Data Structures and Algorithms (DSA)  

Form the Largest Number

Problem Summary

Given an array of non-negative integers, arrange them so that after concatenation they form the largest possible number.

Return the result as a string (because it can be very large).

Key Insight

This is NOT normal sorting.

We compare numbers based on:

(a + b) vs (b + a)

Whichever concatenation is larger should come first.

Why This Works

Suppose:

  • a = "3"

  • b = "30"

Compare:

  • "330" vs "303"

"330" is larger → so "3" comes before "30".

Strategy

  • Convert numbers to strings

  • Sort using custom comparator:

(b + a).compareTo(a + b)
  • Concatenate result

  • Handle edge case: all zeros

Edge Case

If array is like:

[0, 0, 0]

Return "0" (not "000")

Java Solution

import java.util.*;

class Solution {
    public String findLargest(int[] arr) {

        String[] s = new String[arr.length];

        for (int i = 0; i < arr.length; i++) {
            s[i] = String.valueOf(arr[i]);
        }

        Arrays.sort(s, (a, b) -> (b + a).compareTo(a + b));

        // Edge case: all zeros
        if (s[0].equals("0")) {
            return "0";
        }

        StringBuilder sb = new StringBuilder();

        for (String str : s) {
            sb.append(str);
        }

        return sb.toString();
    }
}

Example Walkthrough

Input:

[3, 30, 34, 5, 9]

After sorting:

[9, 5, 34, 3, 30]

Output:

9534330

Complexity

  • Time Complexity: O(n log n) (sorting)

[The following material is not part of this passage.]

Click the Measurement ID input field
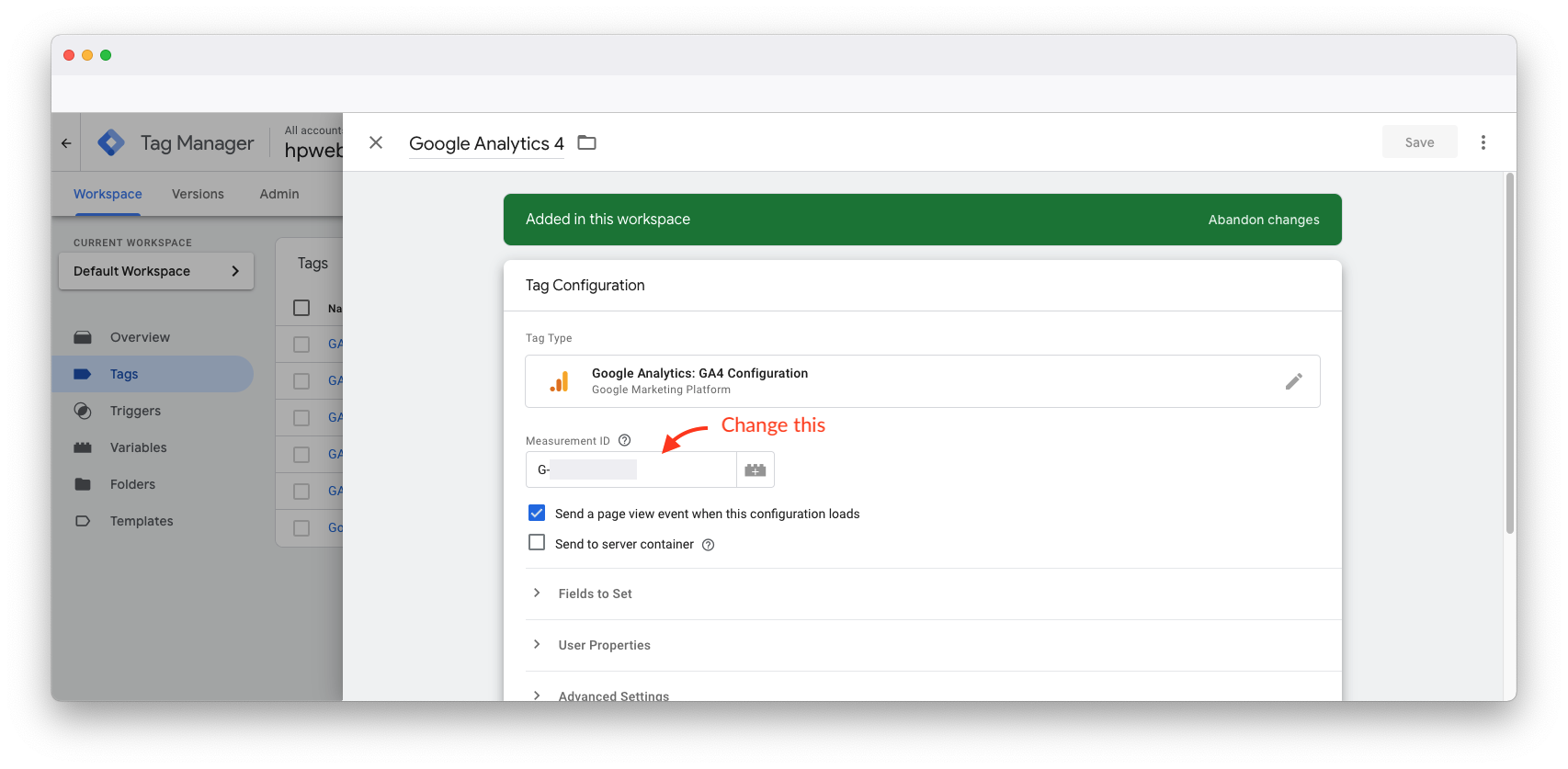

  • Space Complexity: O(n) (string array)

Key Takeaways

  • This is a greedy sorting problem

  • Normal sorting does NOT work

  • Custom rule: compare (a + b) vs (b + a)

  • Very common interview question (Amazon, Microsoft, Paytm)

Pattern Recognition

If you see:

  • “arrange to form largest/smallest number”

  • “concatenate strings/numbers”

  • “ordering matters”

Think:

Custom Comparator Sorting (Greedy)

Summary

This problem demonstrates how greedy strategy combined with custom comparator sorting can solve non-trivial ordering problems. By comparing concatenated pairs instead of individual values, we ensure the globally optimal arrangement that yields the largest possible number.